_YOUR GOAL:_ Would you please copy each line below that includes the string "with"?
..............................
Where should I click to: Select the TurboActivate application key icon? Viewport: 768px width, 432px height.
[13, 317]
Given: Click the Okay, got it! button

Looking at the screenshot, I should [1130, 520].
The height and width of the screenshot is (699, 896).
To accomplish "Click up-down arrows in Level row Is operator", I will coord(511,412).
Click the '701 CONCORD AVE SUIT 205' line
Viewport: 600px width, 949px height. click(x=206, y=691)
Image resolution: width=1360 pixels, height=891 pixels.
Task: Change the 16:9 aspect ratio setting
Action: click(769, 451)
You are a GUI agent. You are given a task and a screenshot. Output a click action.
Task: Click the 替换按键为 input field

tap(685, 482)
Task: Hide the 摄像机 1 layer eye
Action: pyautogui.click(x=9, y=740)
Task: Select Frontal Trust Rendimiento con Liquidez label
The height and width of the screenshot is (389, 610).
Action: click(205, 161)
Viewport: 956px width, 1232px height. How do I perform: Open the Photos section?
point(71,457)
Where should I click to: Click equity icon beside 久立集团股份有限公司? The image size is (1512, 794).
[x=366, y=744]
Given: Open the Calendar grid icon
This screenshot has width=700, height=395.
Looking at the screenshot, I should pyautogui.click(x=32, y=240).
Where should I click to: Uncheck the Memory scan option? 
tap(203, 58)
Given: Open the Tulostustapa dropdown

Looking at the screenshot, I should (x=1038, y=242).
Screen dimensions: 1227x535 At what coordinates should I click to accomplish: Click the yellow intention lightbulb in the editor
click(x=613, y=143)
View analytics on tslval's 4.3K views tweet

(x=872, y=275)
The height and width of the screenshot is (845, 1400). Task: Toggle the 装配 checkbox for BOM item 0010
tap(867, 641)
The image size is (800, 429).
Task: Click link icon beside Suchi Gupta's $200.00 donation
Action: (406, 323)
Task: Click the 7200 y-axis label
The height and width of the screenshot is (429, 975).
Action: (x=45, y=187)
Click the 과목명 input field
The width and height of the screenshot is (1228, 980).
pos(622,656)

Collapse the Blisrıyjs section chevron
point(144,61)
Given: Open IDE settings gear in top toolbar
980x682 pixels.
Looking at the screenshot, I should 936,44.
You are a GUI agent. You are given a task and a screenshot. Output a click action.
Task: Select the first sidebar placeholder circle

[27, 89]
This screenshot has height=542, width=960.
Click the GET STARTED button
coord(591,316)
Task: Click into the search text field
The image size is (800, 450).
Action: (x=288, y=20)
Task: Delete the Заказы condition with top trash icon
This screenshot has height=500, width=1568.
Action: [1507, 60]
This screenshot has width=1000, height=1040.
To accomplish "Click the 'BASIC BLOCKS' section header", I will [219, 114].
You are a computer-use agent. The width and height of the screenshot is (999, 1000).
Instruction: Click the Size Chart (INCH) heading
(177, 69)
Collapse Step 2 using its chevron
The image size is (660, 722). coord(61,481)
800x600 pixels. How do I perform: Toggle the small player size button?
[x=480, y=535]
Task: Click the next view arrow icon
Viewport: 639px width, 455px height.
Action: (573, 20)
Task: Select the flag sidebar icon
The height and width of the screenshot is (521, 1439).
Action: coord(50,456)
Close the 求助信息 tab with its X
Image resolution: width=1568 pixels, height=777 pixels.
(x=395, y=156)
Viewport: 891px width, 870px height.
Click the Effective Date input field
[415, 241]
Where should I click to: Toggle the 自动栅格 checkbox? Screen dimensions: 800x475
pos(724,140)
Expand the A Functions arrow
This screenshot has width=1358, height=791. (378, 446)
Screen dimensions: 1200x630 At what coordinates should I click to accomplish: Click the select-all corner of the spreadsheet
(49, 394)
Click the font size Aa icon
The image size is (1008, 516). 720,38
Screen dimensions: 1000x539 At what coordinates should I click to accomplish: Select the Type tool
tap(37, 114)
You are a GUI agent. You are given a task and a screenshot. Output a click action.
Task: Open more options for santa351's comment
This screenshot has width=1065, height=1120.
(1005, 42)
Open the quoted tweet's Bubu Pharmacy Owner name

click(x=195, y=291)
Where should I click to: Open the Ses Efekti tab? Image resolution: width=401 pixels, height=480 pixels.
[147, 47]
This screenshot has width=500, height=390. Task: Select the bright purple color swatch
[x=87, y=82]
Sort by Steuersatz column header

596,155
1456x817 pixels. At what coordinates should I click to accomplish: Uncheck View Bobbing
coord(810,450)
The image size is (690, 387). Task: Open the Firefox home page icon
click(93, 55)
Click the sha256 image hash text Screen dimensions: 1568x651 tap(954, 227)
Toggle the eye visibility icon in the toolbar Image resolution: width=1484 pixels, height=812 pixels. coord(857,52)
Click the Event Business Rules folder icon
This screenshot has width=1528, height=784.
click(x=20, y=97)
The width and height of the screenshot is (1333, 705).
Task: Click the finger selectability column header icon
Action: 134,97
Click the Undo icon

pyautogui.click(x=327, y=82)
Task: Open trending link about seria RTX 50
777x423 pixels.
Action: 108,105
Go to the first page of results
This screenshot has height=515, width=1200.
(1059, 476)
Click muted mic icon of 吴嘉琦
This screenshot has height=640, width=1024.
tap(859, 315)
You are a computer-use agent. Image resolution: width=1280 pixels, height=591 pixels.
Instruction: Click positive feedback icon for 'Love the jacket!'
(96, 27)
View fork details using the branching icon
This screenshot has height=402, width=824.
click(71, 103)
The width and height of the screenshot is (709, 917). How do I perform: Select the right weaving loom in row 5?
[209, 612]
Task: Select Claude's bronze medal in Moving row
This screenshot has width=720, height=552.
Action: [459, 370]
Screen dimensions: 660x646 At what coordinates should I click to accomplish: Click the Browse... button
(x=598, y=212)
..............................
_WRITTEN ANSWER:_
Task: Delete the Заказы condition with top trash icon
Close the 求助信息 tab with its X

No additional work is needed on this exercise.